On 3 Mar, 2012, at 04:36 AM, Brad Burkman wrote:

> I've built Sage on the LittleFe teaching cluster, made of six Intel
> Atoms in a case I can carry from class to class (littlefe.net, if
> you're interested).
> 
> Sage works just fine on the head node, but won't detect the other
> nodes.

If these processors are not "integrated" by the OS into a single view, I don't 
believe that Sage will be able to use the "slaves" without some help from you; 
since I don't know anything about  the OS in use, I can't say more.
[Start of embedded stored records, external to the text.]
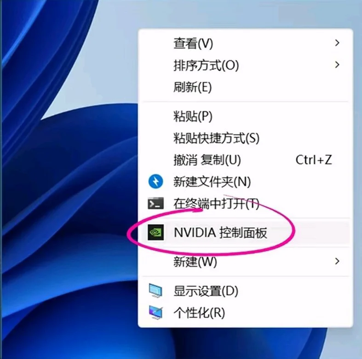Click the 新建(W) menu label
Screen dimensions: 362x359
195,262
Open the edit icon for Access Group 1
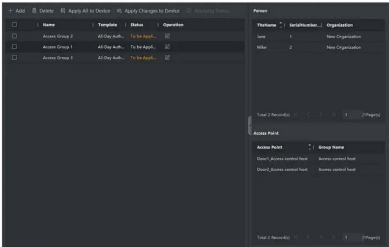The height and width of the screenshot is (247, 389). (x=167, y=47)
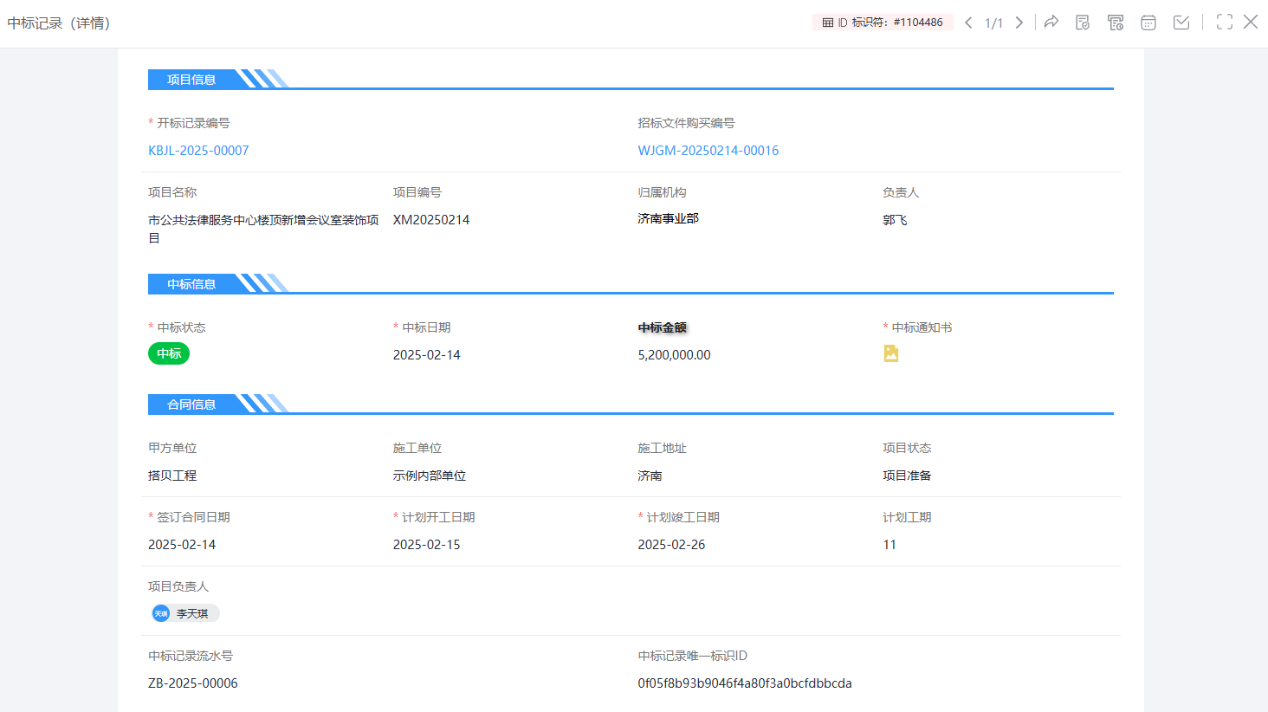Click the green 中标 status tag
The image size is (1268, 712).
pyautogui.click(x=169, y=353)
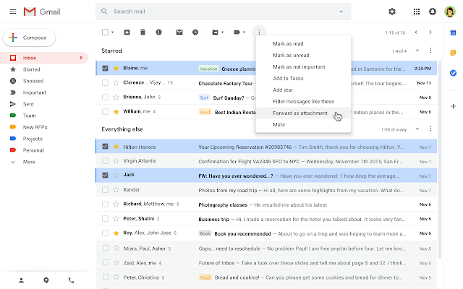The height and width of the screenshot is (289, 463).
Task: Click the Compose button
Action: coord(30,38)
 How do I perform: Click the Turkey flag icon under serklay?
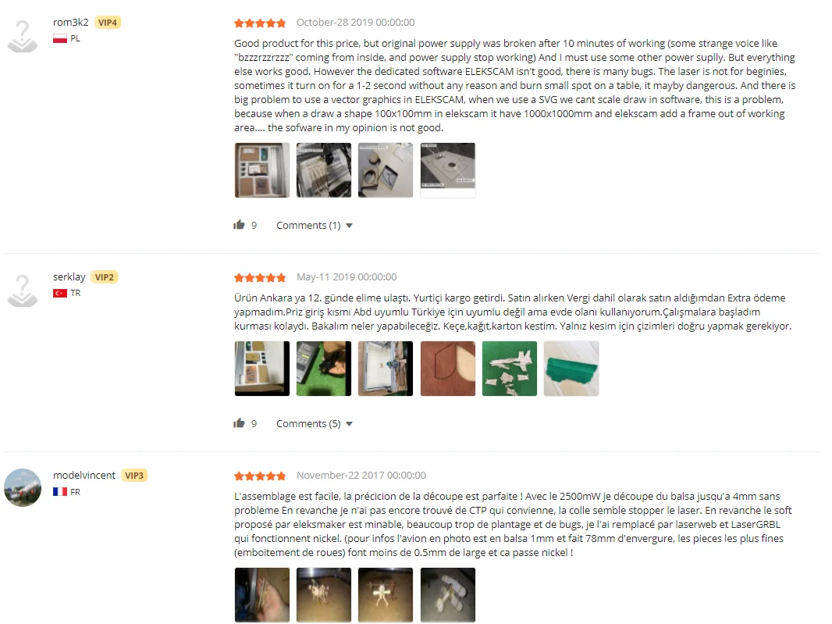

> I ran "import sage.parallel.ncpus" and "sage.parallel.ncpus.ncpus()",
> and just get 2 [just the head node], not the expected 12 [the entire
> cluster].

I believe that Sage relies on what the OS tells it (e.g., via sysctl(2)).    
What does "sysctl hw.ncpu" tell you?

> I tried putting "-machinefile ~/machines" into the argument of
> sage.parallel.ncpus.ncpus(), which is what I do with mpirun, but just
> got errors.

As a general rule, you can use "?" and "??" after procedure names to get 
information and implementation details.  Try
   sage.parallel.ncpus.ncpus??

> Does Sage support distributed memory parallelism (like MPI), or just
> shared memory parallelism (like OpenMP)?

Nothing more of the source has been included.